◆ Task requirements ◆
(1) Say whether each statement agrees with the text on the Parachute program. Answer yes or no for each, and quote the deciding words of the text. (a) The Parachute program serves clients in Brooklyn. (b) Under the program's model, the client and family decide how often treatment sessions are held. (c) Carol's disorder had resulted in two hospitalizations.
(2) According to the text on the Parachute program, why do peer counselors help clients' confidence? Answer in one to three sentences.
(3) Reproduce the part of the text on the Parachute program starting with "When George C., a" and going on through "her post-hospitalization care.".

When George C., a psychiatric social worker in the VNSNY Parachute program, first met Carol*, she’d just completed a stay at a psychiatric hospital. A Manhattan resident in her early 20s, she was diagnosed with a schizoaffective disorder that had forced her to drop out of school and had resulted in two hospitalizations. Now, George and his colleagues in the Parachute program, a division of VNSNY’s Community Mental Health Services (CMHS) that treats New Yorkers with psychotic disorders, had taken on her post-hospitalization care.
As with all Parachute cases, Carol’s treatment involves both medication prescribed by her Parachute team psychiatrist and regular counseling sessions with George, a peer counselor, and family members, which the psychiatrist will also attend as needed. “The peer counselor is someone who has ‘lived experiences,’ meaning they’ve had experiences with the mental health system that may be similar to those experienced by our client,” explains George. “The peers add a whole other perspective to our program. They really help our clients’ confidence, because they can say, ‘You know, I’ve had those experiences too.’”
George and the peer counselor meet periodically with Carol and her family to monitor her progress. “We’ll review how she’s doing with her medications and whether she’s encountering any life stressors that she’s having trouble with. If so, we’ll discuss what might help her to feel better, and figure out next steps for resolving the issue.”
The CMHS Parachute program serves clients in Manhattan, the Bronx, and Queens. It employs a “needs-adapted” model that originated in Europe, in which the client and family drive the process, including how often treatment sessions are held. “It’s all very transparent,” says George. “Every decision is discussed openly in front of everyone. In our model, the client and their family are the experts, and they come up with their own solution. We’re there to facilitate and help them communicate with other.”

◆ Material supplied ◆
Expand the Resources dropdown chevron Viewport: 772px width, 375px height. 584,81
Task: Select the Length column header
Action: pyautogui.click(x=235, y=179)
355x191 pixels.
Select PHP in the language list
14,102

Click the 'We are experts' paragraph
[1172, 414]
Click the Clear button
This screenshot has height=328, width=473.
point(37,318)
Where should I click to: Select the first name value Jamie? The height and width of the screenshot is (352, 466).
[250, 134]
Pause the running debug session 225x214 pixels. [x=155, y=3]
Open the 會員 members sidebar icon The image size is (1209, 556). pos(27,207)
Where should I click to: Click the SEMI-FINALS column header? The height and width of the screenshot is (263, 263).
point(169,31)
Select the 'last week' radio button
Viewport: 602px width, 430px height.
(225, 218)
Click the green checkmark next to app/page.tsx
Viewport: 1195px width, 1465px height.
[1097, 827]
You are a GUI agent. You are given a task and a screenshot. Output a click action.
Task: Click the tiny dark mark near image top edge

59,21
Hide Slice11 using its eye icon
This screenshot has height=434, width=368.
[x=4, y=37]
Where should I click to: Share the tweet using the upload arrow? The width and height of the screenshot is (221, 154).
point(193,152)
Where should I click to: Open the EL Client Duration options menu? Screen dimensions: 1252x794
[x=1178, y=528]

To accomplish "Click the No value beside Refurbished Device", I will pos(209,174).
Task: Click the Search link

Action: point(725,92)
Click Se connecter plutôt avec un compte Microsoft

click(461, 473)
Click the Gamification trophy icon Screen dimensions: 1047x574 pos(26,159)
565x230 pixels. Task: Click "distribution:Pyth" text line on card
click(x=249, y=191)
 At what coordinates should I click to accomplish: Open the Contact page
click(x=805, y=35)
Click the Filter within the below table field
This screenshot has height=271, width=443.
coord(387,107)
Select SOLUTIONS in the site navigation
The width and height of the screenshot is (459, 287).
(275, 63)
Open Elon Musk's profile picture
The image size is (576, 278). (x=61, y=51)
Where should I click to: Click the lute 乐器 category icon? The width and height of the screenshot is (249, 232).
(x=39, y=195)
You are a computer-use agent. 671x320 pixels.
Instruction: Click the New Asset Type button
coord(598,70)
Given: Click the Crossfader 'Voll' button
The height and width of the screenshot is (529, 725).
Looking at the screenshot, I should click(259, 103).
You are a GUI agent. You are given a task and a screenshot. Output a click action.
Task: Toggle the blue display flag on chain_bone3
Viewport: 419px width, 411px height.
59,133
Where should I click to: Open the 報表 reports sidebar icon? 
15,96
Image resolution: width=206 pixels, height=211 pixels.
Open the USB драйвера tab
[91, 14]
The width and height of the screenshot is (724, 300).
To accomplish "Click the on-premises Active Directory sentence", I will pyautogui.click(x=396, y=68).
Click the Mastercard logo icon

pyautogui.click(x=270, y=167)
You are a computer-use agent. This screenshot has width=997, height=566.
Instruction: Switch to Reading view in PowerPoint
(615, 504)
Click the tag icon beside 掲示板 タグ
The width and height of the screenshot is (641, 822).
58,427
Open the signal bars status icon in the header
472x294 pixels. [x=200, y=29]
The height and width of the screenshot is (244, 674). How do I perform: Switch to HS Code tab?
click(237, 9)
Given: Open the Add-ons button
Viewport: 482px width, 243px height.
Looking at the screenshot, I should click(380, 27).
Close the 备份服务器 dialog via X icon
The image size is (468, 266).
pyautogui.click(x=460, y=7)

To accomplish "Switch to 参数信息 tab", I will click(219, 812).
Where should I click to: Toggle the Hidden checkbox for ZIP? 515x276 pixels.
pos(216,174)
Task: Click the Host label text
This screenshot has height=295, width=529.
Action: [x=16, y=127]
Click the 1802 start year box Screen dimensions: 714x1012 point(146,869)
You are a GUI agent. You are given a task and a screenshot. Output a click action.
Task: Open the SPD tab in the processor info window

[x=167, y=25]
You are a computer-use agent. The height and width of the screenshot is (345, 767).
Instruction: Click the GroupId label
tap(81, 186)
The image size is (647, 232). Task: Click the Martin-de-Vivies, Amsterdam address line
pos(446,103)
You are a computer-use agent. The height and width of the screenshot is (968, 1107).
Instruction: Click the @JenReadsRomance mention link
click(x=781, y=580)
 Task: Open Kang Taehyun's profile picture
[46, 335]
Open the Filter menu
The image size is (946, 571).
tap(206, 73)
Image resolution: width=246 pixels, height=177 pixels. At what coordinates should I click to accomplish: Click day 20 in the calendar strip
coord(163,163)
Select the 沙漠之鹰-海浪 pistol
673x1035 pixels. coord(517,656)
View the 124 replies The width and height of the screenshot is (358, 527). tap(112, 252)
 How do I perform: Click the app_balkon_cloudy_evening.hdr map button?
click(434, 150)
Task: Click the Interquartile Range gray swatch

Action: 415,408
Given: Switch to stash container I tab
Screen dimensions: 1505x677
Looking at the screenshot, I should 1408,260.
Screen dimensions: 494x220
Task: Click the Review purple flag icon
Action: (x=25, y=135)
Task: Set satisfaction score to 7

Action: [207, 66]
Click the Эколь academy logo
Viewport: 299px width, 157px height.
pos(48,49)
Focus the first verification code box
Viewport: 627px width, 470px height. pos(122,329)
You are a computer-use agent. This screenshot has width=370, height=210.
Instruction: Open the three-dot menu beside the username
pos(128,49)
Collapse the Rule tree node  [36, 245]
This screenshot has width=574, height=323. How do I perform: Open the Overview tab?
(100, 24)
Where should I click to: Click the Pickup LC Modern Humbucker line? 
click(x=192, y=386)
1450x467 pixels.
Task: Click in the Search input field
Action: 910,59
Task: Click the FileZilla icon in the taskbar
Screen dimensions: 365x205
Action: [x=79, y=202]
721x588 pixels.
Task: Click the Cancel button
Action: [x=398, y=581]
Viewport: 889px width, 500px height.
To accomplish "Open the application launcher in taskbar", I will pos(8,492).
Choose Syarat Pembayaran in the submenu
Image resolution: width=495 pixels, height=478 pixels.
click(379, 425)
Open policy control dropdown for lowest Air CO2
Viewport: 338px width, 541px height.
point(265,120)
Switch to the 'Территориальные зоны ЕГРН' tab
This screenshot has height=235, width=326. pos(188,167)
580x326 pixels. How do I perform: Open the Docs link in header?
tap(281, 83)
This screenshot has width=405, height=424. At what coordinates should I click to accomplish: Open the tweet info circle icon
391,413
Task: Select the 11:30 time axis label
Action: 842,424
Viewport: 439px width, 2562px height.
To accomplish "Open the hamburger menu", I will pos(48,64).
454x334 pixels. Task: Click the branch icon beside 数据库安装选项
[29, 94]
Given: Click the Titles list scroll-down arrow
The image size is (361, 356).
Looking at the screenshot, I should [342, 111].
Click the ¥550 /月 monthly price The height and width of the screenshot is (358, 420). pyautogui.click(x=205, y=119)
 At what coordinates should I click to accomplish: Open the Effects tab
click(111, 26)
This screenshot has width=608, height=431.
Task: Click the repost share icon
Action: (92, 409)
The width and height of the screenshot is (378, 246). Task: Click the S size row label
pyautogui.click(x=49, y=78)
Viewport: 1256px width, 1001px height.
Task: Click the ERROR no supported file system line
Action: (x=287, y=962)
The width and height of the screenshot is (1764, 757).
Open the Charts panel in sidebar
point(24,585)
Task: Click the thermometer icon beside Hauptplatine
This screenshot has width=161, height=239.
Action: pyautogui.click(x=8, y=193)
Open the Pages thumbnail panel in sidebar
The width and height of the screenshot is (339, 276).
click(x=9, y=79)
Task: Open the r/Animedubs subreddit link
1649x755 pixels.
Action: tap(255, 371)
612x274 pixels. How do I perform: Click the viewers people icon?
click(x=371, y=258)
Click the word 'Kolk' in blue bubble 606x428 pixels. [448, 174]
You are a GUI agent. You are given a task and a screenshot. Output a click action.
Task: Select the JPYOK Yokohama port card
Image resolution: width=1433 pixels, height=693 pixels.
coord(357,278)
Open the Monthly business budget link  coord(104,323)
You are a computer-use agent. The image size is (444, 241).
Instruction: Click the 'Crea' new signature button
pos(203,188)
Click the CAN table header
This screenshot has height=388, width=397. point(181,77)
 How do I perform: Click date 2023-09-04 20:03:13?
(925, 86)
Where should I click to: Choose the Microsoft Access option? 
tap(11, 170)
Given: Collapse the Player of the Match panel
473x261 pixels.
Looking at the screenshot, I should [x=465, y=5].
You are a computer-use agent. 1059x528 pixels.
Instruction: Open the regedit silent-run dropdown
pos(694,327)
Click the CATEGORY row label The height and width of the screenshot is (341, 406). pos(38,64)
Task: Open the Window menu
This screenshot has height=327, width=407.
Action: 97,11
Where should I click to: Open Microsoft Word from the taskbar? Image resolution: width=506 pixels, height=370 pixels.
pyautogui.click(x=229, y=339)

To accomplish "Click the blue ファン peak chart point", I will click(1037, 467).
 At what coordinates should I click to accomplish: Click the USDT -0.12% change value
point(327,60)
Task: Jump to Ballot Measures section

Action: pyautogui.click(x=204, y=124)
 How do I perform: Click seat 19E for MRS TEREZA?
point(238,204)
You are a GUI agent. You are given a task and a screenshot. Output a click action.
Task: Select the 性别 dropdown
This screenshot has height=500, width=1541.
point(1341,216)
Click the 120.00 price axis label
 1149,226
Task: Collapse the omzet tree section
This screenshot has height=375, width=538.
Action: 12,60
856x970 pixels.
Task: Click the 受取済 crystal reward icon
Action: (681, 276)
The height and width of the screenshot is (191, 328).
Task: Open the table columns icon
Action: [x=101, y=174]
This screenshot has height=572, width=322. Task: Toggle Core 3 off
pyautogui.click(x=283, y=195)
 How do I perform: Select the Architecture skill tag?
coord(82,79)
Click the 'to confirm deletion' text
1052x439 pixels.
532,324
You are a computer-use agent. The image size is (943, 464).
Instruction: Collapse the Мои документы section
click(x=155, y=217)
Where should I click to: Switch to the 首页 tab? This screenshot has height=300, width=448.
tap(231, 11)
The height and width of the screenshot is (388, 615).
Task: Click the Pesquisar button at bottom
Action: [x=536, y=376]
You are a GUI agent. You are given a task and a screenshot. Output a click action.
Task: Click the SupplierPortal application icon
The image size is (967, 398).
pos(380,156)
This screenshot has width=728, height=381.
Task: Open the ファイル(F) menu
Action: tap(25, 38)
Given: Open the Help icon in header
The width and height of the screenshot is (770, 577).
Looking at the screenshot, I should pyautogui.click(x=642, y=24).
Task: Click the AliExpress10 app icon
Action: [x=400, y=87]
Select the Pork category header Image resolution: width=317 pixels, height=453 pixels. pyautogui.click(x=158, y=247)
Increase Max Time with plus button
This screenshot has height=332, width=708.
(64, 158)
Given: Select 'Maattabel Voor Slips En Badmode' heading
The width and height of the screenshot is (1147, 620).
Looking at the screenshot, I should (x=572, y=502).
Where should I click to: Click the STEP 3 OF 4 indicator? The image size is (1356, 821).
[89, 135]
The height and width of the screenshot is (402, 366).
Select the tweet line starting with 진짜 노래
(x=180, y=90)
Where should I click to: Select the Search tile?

◆ Answers to the tasks ◆
(1)
(a) No: "The CMHS Parachute program serves clients in Manhattan, the Bronx, and Queens."
(b) Yes: "the client and family drive the process, including how often treatment sessions are held."
(c) Yes: "had resulted in two hospitalizations."

(2) Peer counselors have "lived experiences" with the mental health system that may be similar to the client's. Because of this, they can tell clients that they have had those experiences too, and that helps the clients' confidence.

(3)
When George C., a psychiatric social worker in the VNSNY Parachute program, first met Carol*, she’d just completed a stay at a psychiatric hospital. A Manhattan resident in her early 20s, she was diagnosed with a schizoaffective disorder that had forced her to drop out of school and had resulted in two hospitalizations. Now, George and his colleagues in the Parachute program, a division of VNSNY’s Community Mental Health Services (CMHS) that treats New Yorkers with psychotic disorders, had taken on her post-hospitalization care.